One consensus is now a universal cliché: of the two bad choices, Clinton was more acceptable to folks raised on a daily diet of New York Times and CNN. The establishment, in other words.

Conversation zigged zagged to another point of agreement: the lasting contribution of Hillary Clinton to American public life, quite ironically, is Donald John Trump.  Indeed, this has been the singular contribution of the entire US establishment.  The sheer cockiness of it, leaves one quite breathless.

Establishments and two party systems, linked to Corporates, were under siege universally, from the Left or the Right - Britain, Greece, Spain, Portugal, Italy, France, Canada, Indonesia, The Nordic North and Eastern Europe, are obvious examples.

By eliminating Bernie Sanders, the American establishment, shifted the centre of gravity of electoral politics, way to the Right.  In this arena, Trump exuded the aura of being the anti establishment outsider.  On Hillary Clinton's shoulders, was placed the heavy yoke of being the establishment.  Indeed she became the epitome of a double distilled establishment with Republicans and Democrats looking at her with cow eyes.

If people worldwide, on an almost revolutionary scale, were tearing down establishments, by what logic could a plausible case be built for a Clinton victory?

When Ahmad Shah Abdali's marauders were knocking at the gates of Delhi, the Moghul emperor uttered the famous lines, "hanoz "dilli doorast"- dilli is still far. Call it delusion; call it rank cockiness.

With confidence derived from convoluted logic, friend Surjit Bhalla, came out as his own town crier: Trump's victory would be the end of Western civilization.  By contrast, Prof. Dinesh Mohan of the Indian Institute of Technology, echoed Mohammed Ali's refusal of the draft during the Vietnam war. "I've got nothing against them Vietcong."
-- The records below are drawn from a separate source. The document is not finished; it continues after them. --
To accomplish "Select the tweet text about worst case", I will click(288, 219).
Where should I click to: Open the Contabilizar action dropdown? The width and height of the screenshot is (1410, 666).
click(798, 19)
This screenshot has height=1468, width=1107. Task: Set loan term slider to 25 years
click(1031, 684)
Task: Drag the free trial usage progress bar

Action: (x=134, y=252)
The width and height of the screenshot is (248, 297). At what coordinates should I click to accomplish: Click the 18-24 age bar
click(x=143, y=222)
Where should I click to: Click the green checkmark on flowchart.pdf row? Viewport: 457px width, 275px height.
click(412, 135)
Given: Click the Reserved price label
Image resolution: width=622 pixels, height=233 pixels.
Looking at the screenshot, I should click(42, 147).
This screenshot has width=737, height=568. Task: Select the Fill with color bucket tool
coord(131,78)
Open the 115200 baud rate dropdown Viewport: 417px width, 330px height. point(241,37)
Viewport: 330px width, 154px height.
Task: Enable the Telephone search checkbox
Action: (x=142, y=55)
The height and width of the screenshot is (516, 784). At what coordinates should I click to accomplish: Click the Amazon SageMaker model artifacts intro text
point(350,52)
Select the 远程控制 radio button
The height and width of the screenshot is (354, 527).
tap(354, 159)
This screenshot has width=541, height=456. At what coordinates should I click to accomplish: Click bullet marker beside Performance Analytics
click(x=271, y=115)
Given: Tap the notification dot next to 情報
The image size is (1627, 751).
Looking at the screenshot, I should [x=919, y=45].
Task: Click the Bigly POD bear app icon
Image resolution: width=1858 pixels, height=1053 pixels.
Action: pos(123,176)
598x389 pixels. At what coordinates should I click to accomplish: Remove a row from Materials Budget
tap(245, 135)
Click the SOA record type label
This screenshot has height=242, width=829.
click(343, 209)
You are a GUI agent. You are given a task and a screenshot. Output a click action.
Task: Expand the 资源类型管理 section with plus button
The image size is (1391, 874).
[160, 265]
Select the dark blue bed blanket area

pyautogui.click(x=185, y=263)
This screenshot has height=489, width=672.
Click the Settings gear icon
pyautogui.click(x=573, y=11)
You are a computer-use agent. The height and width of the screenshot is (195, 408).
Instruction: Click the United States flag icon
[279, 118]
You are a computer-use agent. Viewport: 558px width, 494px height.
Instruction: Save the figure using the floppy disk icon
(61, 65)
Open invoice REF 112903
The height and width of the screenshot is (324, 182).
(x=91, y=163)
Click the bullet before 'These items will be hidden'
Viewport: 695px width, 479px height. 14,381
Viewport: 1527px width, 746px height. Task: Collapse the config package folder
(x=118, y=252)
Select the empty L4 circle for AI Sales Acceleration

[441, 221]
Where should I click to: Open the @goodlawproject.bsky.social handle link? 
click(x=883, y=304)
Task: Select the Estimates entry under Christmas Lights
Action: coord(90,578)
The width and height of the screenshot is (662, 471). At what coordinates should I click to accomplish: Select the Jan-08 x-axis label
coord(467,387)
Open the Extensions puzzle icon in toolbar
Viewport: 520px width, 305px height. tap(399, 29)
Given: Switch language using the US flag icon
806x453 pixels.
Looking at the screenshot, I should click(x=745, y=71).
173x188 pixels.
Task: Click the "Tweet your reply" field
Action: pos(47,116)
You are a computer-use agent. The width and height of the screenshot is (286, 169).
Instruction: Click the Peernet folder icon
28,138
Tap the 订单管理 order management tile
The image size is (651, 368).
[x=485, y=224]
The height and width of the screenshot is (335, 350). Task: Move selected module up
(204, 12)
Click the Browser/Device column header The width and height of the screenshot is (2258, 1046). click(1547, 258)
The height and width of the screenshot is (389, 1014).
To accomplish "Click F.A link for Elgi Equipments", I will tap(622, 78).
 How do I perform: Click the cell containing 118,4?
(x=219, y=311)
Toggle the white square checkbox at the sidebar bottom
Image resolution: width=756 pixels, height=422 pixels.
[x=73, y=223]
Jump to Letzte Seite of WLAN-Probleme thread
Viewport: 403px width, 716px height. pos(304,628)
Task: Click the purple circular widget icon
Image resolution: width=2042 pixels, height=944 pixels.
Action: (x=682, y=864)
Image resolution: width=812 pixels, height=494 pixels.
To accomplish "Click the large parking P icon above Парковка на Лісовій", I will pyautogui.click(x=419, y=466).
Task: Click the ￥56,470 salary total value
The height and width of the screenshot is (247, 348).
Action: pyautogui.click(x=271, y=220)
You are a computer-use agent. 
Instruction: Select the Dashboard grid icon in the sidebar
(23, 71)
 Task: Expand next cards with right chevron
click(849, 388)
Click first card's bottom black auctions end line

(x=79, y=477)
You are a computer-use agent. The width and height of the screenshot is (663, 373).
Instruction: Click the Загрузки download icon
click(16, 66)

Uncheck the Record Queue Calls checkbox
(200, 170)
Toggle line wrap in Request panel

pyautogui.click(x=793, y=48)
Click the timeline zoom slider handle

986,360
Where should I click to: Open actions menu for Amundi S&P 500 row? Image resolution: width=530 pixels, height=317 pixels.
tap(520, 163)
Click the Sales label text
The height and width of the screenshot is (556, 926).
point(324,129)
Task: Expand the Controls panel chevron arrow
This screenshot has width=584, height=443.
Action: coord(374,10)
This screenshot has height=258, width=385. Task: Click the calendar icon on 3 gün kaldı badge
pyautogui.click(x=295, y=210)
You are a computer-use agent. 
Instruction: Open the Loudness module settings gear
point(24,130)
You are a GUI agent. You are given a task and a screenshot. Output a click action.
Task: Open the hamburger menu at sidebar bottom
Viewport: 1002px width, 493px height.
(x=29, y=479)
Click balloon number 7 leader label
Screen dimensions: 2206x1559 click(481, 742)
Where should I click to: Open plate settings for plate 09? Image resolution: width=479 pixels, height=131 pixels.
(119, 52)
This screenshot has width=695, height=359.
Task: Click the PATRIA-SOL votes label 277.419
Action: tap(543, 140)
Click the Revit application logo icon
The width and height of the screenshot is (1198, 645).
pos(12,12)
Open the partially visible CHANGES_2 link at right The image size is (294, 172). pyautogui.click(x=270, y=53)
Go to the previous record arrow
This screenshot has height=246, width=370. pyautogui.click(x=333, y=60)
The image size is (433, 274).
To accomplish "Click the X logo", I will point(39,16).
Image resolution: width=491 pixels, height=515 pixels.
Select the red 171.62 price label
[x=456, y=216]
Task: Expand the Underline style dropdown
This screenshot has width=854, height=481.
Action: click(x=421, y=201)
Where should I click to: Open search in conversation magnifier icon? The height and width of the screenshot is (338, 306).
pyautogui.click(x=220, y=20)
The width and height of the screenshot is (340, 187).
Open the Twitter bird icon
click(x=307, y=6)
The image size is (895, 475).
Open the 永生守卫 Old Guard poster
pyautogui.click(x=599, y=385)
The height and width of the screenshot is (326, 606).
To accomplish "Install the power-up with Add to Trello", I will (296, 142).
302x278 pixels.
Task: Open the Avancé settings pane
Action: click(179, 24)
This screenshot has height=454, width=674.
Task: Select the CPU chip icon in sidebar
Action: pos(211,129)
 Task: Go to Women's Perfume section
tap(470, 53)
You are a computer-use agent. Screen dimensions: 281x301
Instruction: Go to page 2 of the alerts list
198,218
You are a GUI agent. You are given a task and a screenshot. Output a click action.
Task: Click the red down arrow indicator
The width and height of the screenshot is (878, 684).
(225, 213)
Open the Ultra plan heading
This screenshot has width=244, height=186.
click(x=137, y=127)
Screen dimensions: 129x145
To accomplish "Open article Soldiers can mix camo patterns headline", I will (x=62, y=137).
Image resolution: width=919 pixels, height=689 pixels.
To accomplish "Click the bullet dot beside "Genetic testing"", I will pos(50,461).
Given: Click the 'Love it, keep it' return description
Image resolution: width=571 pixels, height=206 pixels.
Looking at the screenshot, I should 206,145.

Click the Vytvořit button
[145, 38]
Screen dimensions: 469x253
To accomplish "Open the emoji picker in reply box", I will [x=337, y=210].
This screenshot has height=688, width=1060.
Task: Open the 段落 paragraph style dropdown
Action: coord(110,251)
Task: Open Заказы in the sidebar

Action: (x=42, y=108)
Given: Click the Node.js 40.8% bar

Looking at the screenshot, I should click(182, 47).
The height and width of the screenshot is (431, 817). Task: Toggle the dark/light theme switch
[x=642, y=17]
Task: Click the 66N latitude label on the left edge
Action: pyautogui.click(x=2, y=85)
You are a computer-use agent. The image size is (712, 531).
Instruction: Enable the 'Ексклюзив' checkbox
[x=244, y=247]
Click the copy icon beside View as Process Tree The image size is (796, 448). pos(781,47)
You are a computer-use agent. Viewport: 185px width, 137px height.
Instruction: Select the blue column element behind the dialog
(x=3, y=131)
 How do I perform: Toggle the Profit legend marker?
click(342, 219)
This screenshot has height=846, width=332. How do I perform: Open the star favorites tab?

Asked why he preferred Trump, Mohan was sharp and succinct: Trump never killed anybody.  He was setting up the tycoon President elect against Hillary's callous hawkishness.

Americans are paying a price for keeping their focus willfully away from that frame etched indelibly on my mind. Half the split TV screen has a yelling Qaddafi being sodomized by a knife; the other half has Hilary's astonishing triumphalism, "I came, I saw, and he died".

McCarthyism was improved when hysteria was generated about Russian interference in US elections. Never was American democracy projected as being more vulnerable.

Yes, with Trump, the world enters a dangerous new phase. Strategists the world over may have to pour over new drawing boards.  But is that such a hopeless prospect after the bleak and shoddy record of the past 25 years which have seen more war and mayhem than ever before.